Dann rechtfertigt er sich weiter: "Ich habe alles aufgeschrieben, von denen, die uns beraten haben", sagt Haseloff und zeigt einen Notizzettel in die Kamera. Laut ihm seien darauf Zitate von Experten, die ihn scheinbar "falsch" beraten hätten. Lanz hakt nach: "Sie haben ja alles aufgeschrieben, Herr Haseloff", was denn genau? Lanz stichelt, Dunz grinst. Haseloff redet sich weiter um Kopf und Kragen: Spezifische Aussagen nennt er nicht.
Rübsamen-Schaeff geht nicht davon aus, dass eine dritte Impfung reichen werde – sie rechne mit einer vielfachen Booster-Impfung gegen das Coronavirus.
Dann gerät Haseloff in einen ausgiebigen Redefluss, warum der Konsens der Ministerpräsidenten zu einer möglichen Impfpflicht nach der heutige Runde richtig sei. "Ich bin kein Parteipolitiker", setzt Haseloff an.
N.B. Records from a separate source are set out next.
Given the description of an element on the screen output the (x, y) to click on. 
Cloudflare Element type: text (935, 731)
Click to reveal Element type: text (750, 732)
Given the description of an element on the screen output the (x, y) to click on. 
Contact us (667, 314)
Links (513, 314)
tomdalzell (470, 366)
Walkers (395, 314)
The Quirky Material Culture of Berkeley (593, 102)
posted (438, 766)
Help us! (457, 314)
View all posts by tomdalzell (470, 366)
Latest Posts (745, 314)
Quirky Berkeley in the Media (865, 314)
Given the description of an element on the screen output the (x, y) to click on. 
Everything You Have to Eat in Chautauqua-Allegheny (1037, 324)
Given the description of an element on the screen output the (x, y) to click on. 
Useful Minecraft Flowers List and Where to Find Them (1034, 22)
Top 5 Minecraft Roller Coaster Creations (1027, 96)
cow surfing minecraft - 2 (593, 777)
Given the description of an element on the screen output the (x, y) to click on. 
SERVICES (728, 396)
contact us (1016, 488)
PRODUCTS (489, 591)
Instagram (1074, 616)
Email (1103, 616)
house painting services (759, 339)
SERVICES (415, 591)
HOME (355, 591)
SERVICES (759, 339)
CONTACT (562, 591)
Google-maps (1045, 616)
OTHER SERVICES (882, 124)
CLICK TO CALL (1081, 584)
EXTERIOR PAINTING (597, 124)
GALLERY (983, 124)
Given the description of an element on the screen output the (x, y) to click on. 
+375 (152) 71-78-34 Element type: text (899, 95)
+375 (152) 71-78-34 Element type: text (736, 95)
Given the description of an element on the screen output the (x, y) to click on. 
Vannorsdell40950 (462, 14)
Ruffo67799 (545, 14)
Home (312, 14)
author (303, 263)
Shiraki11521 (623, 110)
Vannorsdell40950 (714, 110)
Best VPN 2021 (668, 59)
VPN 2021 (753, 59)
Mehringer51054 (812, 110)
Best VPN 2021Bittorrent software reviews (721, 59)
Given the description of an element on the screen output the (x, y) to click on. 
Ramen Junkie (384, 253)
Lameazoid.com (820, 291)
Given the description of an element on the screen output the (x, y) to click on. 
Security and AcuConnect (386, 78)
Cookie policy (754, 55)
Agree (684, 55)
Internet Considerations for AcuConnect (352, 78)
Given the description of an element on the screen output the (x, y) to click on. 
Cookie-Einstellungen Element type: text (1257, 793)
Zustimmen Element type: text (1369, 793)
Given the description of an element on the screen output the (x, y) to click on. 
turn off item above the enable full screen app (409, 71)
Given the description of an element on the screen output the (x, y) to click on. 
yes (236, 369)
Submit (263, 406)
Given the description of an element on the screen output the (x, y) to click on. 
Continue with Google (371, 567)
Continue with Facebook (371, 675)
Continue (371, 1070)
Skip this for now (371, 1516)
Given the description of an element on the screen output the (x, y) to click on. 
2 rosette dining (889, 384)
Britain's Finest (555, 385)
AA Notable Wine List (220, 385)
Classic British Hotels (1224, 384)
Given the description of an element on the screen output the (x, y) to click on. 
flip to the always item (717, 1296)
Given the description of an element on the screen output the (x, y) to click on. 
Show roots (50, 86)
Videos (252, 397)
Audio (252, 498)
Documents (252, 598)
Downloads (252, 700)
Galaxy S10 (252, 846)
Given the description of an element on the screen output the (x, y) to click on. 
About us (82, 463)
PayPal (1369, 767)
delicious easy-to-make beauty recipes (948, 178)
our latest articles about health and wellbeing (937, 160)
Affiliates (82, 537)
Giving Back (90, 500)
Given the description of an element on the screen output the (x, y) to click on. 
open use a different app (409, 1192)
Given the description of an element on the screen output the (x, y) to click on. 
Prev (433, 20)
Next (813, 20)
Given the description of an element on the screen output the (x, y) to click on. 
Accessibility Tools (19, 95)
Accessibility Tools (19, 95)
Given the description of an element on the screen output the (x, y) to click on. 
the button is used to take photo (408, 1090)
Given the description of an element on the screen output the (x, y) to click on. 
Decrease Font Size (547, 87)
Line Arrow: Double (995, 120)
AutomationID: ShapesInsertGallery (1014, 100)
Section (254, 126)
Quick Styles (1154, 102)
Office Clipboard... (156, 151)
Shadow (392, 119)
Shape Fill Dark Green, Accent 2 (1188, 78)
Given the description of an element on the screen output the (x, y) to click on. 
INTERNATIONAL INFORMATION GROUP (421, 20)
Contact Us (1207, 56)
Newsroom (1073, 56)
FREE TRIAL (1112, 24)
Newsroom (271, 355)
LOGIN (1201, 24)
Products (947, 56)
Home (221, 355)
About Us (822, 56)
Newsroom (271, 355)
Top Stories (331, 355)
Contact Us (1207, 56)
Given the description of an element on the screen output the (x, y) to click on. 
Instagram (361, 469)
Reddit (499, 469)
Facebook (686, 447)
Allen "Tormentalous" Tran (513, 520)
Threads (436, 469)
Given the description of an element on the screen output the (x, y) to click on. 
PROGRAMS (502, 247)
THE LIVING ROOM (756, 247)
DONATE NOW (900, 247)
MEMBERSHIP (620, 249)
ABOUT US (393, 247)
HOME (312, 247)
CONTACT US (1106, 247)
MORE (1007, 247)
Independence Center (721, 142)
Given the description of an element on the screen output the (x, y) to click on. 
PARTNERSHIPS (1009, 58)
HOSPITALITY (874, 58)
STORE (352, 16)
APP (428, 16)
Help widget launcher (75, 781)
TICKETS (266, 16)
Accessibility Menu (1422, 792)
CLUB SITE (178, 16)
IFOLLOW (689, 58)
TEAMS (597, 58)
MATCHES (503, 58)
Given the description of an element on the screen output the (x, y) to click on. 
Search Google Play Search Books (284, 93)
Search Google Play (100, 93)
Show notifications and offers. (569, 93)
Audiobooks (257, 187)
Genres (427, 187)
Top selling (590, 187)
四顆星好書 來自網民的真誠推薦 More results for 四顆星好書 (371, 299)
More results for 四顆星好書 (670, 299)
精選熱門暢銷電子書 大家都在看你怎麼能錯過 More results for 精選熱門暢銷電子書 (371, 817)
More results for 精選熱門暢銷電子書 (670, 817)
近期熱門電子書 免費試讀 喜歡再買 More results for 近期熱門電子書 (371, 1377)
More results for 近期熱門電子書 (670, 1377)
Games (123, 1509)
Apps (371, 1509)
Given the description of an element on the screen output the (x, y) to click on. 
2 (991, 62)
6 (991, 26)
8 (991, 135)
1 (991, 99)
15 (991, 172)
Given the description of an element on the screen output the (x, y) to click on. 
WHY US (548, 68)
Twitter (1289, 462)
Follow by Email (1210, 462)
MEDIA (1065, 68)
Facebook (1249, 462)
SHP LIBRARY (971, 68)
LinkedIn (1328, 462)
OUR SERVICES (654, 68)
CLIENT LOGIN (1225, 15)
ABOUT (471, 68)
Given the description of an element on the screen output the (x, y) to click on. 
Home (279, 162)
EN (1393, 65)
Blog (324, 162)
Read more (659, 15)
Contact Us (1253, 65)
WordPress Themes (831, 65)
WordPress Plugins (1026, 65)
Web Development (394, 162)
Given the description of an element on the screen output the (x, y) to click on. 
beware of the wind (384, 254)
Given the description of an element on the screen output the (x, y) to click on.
Klingbeil grinst: "Da können Sie ruhig lachen, Herr Klingbeil", reagiert Haseloff direkt. Wenn er schon so lange Jahre in der Politik tätig wäre wie Haseloff, würde er wissen, dass es in einer Krise auf gemeinsames Handeln ankomme. Man brauche sich jetzt auch nicht mehr gegenseitig belehren, fügt er an.
"Vielen Dank für die Tipps, die ich offenbar als junger Politiker noch brauche", sagt Klingbeil süffisant. Ihn störe es aber, dass Länderchefs die Verantwortung auf Berlin abwälzen, wenn sie doch selbst noch mehr Maßnahmen einsetzen könnten. Dann gibt er doch zu: "Das Kommunikationsverhalten der letzten Wochen hat zur Verunsicherung beigetragen."
Eine Impfpflicht ist wichtig und richtig, sagt Rübsamen-Schaeff. Sie könne nicht verstehen, warum dieser Solidaritätsgedanke nicht weiter verbreitet sei. Der Fehler sei, dass die Politik auf genau das gesetzt habe, sagt Dunst. Die Debatte sei nun gekippt, ganz anders werde derzeit über die potentielle Impfpflicht gesprochen, auch in seinem privaten Umfeld, sagt Klingbeil. "Ich bin mir sicher, dass die Impfpflicht Anfang 2022 kommen wird", stellt er klar. Wann genau, dem möchte er nicht vorgreifen.
Bei zwei Fragen lässt Lanz nicht locker: Wer wird Gesundheitsminister? Und warum steht das in diesem Stadium der Pandemie noch immer in den Sternen?
Am Montag werde man bekannt gegeben, wer das Gesundheitsministerium leiten wird, sagt Klingbeil. Die Notwendigkeit, das weit vorher zu wissen, sieht er nicht. Corona-Ansprechpartner sei derzeit Olaf Scholz, dieser beschäftige sich derzeit 24 Stunden damit, wirbt Klingbeil – dazu gehören auch tägliche Telefonate mit Jens Spahn.
Wird es Karl Lauterbach? "Wir sind sehr froh, dass Karl Lauterbach in unseren Reihen ist", sagt Klingbeil diplomatisch. Alle in der SPD-Spitze würden sich derzeit täglich von ihm beraten lassen. "Was würden Sie denn hier in der Sendung machen ohne Karl Lauterbach?", fragt er Lanz. "Lauterbach gehört doch zu Ihnen", scherzt Klingbeil und bringt Lanz zum Lachen.
Der Posten des Gesundheitsministers wird noch vor der Öffentlichkeit verheimlicht, auch bei den Koalitionsverhandlungen der Ampel ist kaum etwas nach außen gedrungen. Wie? Klingbeil trocken: "Die Union war nicht dabei". Sogar ein positiver Corona-Fall während der Verhandlungen sei nicht an die Öffentlichkeit gedrungen, das habe die Vertrauensbasis gezeigt. "Das war der ganz harte Wille zur Macht", meint Journalistin Dunz.